Under the deal, Los Angeles-based MySpace and San Francisco-based Snocap will make tools available to artists and record labels among its 100 million members who wish to sell unprotected music files from their online profile pages or create digital storefronts.
“MySpace has become one of the largest promotional tools for artists and labels to distribute their music to fans,” MySpace CEO Chris DeWolfe said in a statement. “By introducing a powerful commercial tool set into the industry, we expect to see artists translate their community reach into sales, ultimately allowing more bands to make a living and connect with fans.”
Long Tail Not Enough
Despite the size of the captured audience for the new services, which are slated to be rolled out by the end of the year, it’s unlikely they’ll pose a threat to the market leader, contended David Card, a senior analyst with JupiterResearch.
“It’s not going to have the slightest impact on iTunes and the iPod,” he told TechNewsWorld.
The artists targeted by MySpace — those signed by independent labels or unsigned by any label — represent 20 to 30 percent of total record sales, noted Card.
“Although I acknowledge that there is such a thing as a long tail, I have never seen a media company in the entertainment business make much money off of servicing only the long tail without also having the hits,” he said.
“It will be an interesting, cool service that’s good for MySpace’s audience and for the bands that are on MySpace,” Card added, “but no real rock stars or major labels are very interested in distributing unprotected MP3s.”
Just a Headline
One analyst, though, was more optimistic about the service’s potential.
“Those bands with big fan clubs online can essentially establish their own direct sales channel to buyers — and with MySpace’s reach, that channel could become huge very quickly,” Ted Schadler, a principal analyst with Forrester Research, told TechNewsWorld.
Much of the music MySpace believes it will monetize is already bought and sold elsewhere on the Internet and even through existing tools on MySpace, according to Wayne Rosso, chairman of Mashboxx, a peer-to-peer distributor of authorized and licensed music content.
“This is more of a headline than anything else,” he told TechNewsWorld.
Pushing MP3 Envelope
However, “what’s good is that they’re pushing the MP3 envelope,” he added. “It’s putting the MP3 format in the consciousness of the labels.”
Although the labels are shunning unprotected MP3s now, he predicted they will embrace the format in the future and charge a premium for it — US$2 instead of $1 a song.
By supporting protected formats that allow online merchants to create closed systems around their music, he argued, the labels are “once again making themselves slaves to mass market retailers,” a situation they’ve historically found themselves in in the bricks-and-mortar world.
“If I’m a content owner,” he continued, “I would want to sell MP3s.

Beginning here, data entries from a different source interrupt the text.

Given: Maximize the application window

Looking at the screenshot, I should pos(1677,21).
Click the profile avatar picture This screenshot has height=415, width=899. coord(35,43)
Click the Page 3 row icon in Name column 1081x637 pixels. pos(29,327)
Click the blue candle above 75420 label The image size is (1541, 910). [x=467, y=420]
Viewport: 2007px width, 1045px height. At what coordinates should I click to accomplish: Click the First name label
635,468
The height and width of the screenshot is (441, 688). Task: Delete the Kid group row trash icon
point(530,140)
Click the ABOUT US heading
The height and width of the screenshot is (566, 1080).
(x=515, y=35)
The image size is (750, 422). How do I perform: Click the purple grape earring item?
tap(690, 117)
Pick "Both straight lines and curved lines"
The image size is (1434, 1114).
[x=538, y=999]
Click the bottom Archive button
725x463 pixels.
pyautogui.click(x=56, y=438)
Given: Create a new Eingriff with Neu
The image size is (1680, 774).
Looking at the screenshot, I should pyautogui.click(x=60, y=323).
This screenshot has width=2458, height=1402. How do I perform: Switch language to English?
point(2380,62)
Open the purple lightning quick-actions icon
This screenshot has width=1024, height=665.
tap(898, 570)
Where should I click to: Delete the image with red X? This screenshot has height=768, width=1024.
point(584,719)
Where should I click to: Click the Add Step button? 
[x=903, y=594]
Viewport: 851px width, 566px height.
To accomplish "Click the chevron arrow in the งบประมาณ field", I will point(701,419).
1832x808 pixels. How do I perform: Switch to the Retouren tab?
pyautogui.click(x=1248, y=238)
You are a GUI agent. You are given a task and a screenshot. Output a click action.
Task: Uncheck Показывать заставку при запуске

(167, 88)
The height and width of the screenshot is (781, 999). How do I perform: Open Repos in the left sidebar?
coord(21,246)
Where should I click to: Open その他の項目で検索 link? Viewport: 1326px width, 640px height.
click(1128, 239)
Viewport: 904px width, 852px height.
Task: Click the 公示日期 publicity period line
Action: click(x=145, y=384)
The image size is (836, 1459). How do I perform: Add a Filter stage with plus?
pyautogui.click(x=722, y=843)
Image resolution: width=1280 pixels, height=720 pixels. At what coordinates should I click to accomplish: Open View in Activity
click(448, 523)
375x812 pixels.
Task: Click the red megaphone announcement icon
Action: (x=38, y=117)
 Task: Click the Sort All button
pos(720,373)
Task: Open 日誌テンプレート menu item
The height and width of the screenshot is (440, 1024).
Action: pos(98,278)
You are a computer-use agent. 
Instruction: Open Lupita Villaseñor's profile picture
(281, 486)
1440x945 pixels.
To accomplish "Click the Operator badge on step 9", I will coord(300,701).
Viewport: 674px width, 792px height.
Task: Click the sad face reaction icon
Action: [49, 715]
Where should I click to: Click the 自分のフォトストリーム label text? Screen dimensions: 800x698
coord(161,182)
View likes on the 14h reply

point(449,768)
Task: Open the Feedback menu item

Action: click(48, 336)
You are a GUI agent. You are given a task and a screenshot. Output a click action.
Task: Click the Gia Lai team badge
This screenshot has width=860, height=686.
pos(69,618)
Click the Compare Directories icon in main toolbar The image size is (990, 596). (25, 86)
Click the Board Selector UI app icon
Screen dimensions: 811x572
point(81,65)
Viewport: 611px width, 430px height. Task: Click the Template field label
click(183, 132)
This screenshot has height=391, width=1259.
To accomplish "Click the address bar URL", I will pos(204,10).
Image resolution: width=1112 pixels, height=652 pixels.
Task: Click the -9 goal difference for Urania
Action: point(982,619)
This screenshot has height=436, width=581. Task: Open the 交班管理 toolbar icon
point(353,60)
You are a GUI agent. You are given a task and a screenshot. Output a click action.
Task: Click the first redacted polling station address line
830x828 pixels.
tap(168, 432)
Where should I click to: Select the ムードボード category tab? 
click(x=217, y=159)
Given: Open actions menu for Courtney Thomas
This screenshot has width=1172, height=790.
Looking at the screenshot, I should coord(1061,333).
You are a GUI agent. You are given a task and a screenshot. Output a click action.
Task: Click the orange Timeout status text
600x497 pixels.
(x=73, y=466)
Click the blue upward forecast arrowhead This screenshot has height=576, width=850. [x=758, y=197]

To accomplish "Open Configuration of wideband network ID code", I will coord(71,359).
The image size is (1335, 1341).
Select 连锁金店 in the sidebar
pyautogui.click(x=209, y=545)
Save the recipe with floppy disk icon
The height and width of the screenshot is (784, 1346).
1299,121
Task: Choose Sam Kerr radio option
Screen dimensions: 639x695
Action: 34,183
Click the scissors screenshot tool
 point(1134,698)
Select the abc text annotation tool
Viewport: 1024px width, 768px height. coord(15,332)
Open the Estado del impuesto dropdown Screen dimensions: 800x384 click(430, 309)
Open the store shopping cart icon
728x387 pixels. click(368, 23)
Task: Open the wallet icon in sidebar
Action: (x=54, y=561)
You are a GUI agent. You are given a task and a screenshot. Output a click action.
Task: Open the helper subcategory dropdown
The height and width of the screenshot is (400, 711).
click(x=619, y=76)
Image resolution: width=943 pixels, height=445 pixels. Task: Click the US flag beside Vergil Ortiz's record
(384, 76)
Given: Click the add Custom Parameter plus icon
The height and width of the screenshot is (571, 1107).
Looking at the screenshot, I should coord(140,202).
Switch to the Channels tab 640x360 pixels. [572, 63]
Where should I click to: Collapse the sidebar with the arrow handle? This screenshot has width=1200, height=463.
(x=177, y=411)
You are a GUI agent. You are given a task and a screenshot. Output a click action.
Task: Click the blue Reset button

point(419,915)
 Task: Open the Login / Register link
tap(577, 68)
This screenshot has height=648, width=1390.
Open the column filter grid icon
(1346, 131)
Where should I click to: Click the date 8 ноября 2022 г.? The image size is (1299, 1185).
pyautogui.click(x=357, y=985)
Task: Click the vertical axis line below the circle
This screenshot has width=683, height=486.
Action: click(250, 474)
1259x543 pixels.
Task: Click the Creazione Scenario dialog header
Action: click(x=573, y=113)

That way, I can get my content anywhere and everywhere. Why get caught up in these format wars? You can sell a lot more content if it’s interoperable.”
Mixed Emotions
Among the tools MySpace is likely to introduce is an embedded media player. Similar players, which allow music to be streamed to a Web page by incorporating a few lines of HTML code into it, are already offered to MySpace users through outfits like ProjectOpus and Sonific.
David Gratton, CEO of ProjectOpus in Vancouver, B.C., expressed mixed feelings about the MySpace announcement.
“It helps solidify part of the business model we’re pursuing,” he told TechNewsWorld. “It gives a lot of legitimacy to our market.”
Putting Up Roadblocks
On the other hand, Gratton expressed concern over MySpace’s recent moves to block content.
“MySpace has put up a number of roadblocks to third-parties onto their site over the last couple of months,” he said.
For example, it blocked applets like widgets from taking members to sites outside the MySpace community.
“MySpace’s position was that they were closing a security hole,” he observed, “however, in a lot of people’s opinion, it appeared to be a way to stop some competition as well.”
Will Take Time
Gerd Leonhard, CEO of Sonific in Basel, Switzerland, explained that MySpace’s embedded player was unlikely to compete with his company’s application.
“What we are doing has nothing to do with selling music,” he told TechNewsWorld, “it’s more about setting up a promotional network.”
He predicted that it would take some time for MySpace’s grand plan for music to reach a boil.
“The gigantic traffic that MySpace has really isn’t based on people buying music,” he opined. “This whole assumption of people buying music there will take a long time to monetize.”